• [What is required]:
Although the data holds pictures, return only the lines from the one containing "650x488 pixels. How" to the end, exactly, and without them.

─── Records to process ───

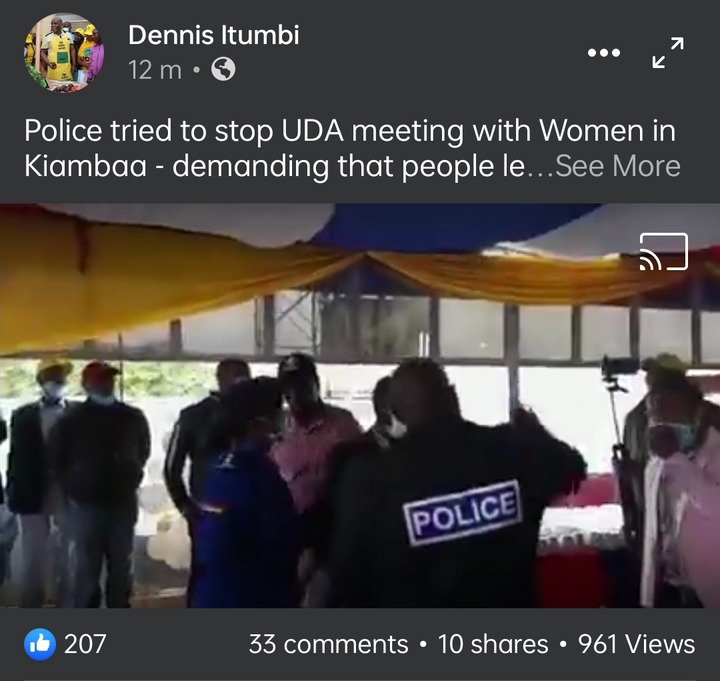The width and height of the screenshot is (720, 681).
Task: Click the post caption about UDA meeting
Action: pos(352,148)
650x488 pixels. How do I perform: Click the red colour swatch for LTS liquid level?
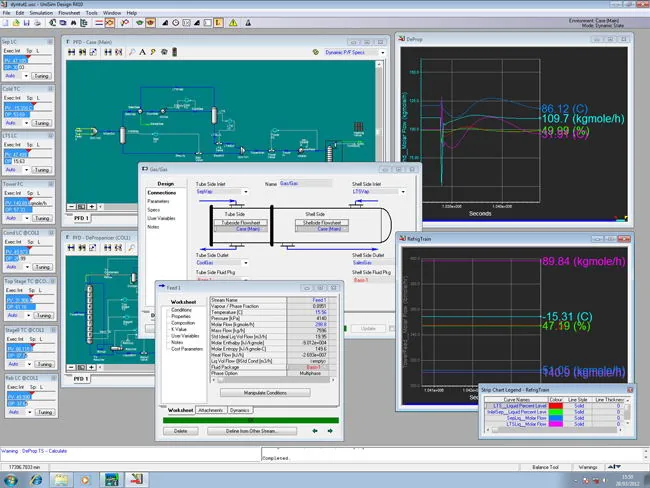point(555,406)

───

• [Answer to this task]:
650x488 pixels. How do I perform: Click the red colour swatch for LTS liquid level?
point(555,406)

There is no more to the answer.